The signature of this animation style is slapstick humor. If nothing else, Looney Tunes-style animation always goes for the joke. Its characters find themselves in perilous situations that would end in tragedy if they were real life. But through slapstick heroics and actions that defy the very laws of nature, characters always escape with their lives and honor intact.

Another key component of this style of animation is that it utilizes animal characters almost exclusively. There are human characters from time to time, but the big names are animal-based characters like Bugs Bunny, Porky Pig, Foghorn Leghorn, Sylvester the Cat, and Tweety Bird.

2. Disney Animation

When Walt Disney first got into the animation game, he found himself working in an emerging field that was still seeking to define itself. His first commercial character was Oswald the Lucky Rabbit, designed to help Universal Pictures compete against Felix the Cat and Krazy Cat. You know the rest of the story. Disney eventually let Oswald go and turned his attention to Mickey Mouse.

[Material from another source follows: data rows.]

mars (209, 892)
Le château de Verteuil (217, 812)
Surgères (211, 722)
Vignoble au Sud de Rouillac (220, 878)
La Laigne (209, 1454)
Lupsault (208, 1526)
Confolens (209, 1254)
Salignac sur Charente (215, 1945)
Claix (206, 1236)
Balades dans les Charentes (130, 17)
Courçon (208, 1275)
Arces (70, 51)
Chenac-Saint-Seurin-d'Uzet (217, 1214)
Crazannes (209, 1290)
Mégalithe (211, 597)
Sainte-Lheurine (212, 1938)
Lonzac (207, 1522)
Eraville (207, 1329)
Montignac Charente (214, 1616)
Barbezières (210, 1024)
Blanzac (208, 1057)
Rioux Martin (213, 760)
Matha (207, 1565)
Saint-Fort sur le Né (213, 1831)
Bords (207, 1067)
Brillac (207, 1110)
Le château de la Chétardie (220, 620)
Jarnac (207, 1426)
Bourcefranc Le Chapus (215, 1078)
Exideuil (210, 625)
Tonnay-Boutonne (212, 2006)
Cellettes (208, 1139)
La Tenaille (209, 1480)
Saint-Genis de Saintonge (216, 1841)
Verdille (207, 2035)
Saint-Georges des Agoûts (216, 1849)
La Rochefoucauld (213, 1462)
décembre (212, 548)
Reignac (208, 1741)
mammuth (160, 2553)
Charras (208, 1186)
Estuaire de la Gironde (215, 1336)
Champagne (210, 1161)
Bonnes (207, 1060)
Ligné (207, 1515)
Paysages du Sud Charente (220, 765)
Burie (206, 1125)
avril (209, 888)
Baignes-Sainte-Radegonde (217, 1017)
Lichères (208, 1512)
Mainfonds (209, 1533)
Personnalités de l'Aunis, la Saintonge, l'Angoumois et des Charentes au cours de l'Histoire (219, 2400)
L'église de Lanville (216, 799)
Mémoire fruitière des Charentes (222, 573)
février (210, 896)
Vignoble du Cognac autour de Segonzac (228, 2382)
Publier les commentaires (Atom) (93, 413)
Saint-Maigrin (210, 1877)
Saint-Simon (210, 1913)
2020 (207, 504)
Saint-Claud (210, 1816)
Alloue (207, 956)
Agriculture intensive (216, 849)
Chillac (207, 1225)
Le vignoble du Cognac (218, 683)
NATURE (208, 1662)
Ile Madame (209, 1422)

Disney would go on to dominate American animation with feature films like Snow White and the Seven Dwarfs and Cinderella. The Disney style of animation ran the gamut from Looney Tunes-style animal characters to realistically portray humans. Disney also put a lot more effort into storytelling. For that reason, feature films were preferred over shorts.

3. Japanese Animation

Animation was born in Japan about the same time it started here. Japan’s earliest animated films and shorts were more similar to Looney Tunes-style animation than Disney, with the possible exception of a heavier influence on human characters. By the late 1930s however, Japanese animators wanted to separate their work from anything in the West. What we now consider anime was born.

Modern anime is unique and distinct in so many ways. It is easily identified on sight, though it’s difficult to truly understand what it’s all about without getting involved in the stories. Anime stories are so compelling that brands like Umai Clothing can sell original anime artwork and still command a significant audience for their clothing and apparel lines.

Anime’s signature is realism. In both artistic expression and stories, creators strive to present their ideas in ways that strike at the heart of what fans experience in their daily lives.

If you had to choose from among the three, which would be your favorite? If revenue were the deciding factor, the race would be a neck-and-neck run between Disney and anime. If the styles were ranked according to the nostalgia factor, American audiences would probably lean more toward Disney and Looney Tunes. In the end though, it doesn’t matter. It is all good.